Texte publié dans La Presse et La Tribune de Genève le 9 février 2010.
(Moscou) Viktor Ianoukovitch a pris sa revanche. Celui qui avait été humilié par la Révolution orange prodémocratique en 2004 après une victoire frauduleuse deviendra finalement président de l'Ukraine, à l'issue du scrutin serré de dimanche dernier. La tâche devant lui est colossale. Le pays est empêtré dans des querelles politiques et la crise économique l'a dévasté. Voici cinq travaux qui attendent le nouveau président des 45 millions d'Ukrainiens.
1. Devenir président
La première tâche du nouveau président sera... de devenir président, croit le politologue ukrainien Volodymyr Fessenko. La première ministre Ioulia Timochenko, battue par un peu plus de 3%, n'a toujours pas concédé la victoire et crie à la «fraude électorale». Selon M. Fessenko, elle voudrait ainsi forcer le gagnant à chercher un compromis avec elle, espérant conserver son poste de première ministre.
Pour réellement prendre le pouvoir, Ianoukovitch devra réussir à former une nouvelle coalition parlementaire en cooptant des ex-révolutionnaires oranges, alliés de Timochenko et du président sortant Viktor Iouchtchenko, qui disposent actuellement de la majorité à la Rada (Parlement ukrainien).
2. Renouer avec Moscou
En politique extérieure, Ianoukovitch devra relancer les relations avec Moscou, très tendues sous le président sortant pro-occidental Viktor Iouchtchenko. «Il ne sera pas pour autant prorusse», nuance M. Fessenko, directeur du Centre d'études politiques Penta, à propos de celui qui était perçu comme le «candidat du Kremlin» en 2004.
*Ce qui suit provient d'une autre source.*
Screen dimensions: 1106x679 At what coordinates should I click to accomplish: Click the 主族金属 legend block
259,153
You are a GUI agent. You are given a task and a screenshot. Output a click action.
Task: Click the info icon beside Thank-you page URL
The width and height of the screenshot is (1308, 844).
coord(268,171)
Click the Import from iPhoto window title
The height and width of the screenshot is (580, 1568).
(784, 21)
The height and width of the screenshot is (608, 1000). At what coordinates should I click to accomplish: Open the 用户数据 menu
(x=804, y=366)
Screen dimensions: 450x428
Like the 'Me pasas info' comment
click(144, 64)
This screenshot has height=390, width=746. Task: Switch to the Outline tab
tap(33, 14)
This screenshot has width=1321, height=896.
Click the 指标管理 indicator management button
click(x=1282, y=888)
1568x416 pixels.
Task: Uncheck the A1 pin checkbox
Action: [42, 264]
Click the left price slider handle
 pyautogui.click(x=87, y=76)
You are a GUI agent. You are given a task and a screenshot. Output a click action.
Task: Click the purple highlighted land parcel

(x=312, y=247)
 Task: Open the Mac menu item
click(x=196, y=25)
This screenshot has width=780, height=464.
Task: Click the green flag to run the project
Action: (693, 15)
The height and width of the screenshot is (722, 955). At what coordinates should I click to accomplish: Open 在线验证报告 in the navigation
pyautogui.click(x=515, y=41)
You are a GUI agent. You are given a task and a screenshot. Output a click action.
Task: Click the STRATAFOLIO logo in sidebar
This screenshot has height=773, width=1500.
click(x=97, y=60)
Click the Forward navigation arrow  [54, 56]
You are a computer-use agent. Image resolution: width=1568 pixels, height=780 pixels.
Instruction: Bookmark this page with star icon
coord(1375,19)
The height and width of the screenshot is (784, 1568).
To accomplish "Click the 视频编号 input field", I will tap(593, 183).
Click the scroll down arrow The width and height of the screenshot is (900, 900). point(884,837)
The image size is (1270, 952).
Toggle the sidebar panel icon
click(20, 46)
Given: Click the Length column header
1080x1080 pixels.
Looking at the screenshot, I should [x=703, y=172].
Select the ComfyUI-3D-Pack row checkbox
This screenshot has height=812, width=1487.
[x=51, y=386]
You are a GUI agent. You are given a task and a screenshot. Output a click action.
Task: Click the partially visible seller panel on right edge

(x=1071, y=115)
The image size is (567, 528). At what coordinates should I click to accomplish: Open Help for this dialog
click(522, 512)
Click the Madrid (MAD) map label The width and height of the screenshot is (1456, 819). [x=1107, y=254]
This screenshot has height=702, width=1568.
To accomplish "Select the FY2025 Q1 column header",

Preuve d'une intention de se rapprocher de Moscou avec modération: avant l'élection, le camp Ianoukovitch n'a pas voulu prendre de position claire sur la reconnaissance des régions séparatistes géorgiennes d'Ossétie-du-Sud et d'Abkhazie, une question chère au régime russe.
3. Rassurer l'Europe
Depuis la révolution Orange, Ianoukovitch n'a pas bonne presse en Occident. Le russophone de 59 ans a de la difficulté à se défaire son image d'antioccidental et à faire oublier ses trois ans d'incarcération pour vol, coups et blessures durant sa jeunesse. L'ouverture à l'Europe durant les cinq années postrévolutionnaires a toutefois diversifié les intérêts du pays et de ses propres alliés, rendant essentiel le maintien d'une bonne relation avec le Vieux Continent.
4. Remettre l'économie sur pied
Ravagée par la crise économique, l'Ukraine compte sur le financement occidental pour se remettre à flot, elle qui a vu son PIB reculer de près de 15% l'an dernier. En raison de l'instabilité politique, le Fonds monétaire international a gelé ses prêts l'automne dernier. Ianoukovitch devra convaincre l'organisation de la fiabilité de son pays.
5. Signer la paix gazière
Pour espérer stabiliser son pays, Viktor Ianoukovitch devra régler pour de bon la question du gaz, à l'origine de plusieurs conflits avec la Russie et de la perte de confiance de l'Europe envers l'Ukraine.
En janvier 2009, accusant Kiev de retard de paiement et de vol de gaz, Moscou avait fermé les robinets pour l'énième fois. Plus de 80% du gaz russe destiné à l'UE transitant par le territoire ukrainien, une bonne partie de l'Europe s'était retrouvée sans chauffage en plein coeur d'une vague de froid.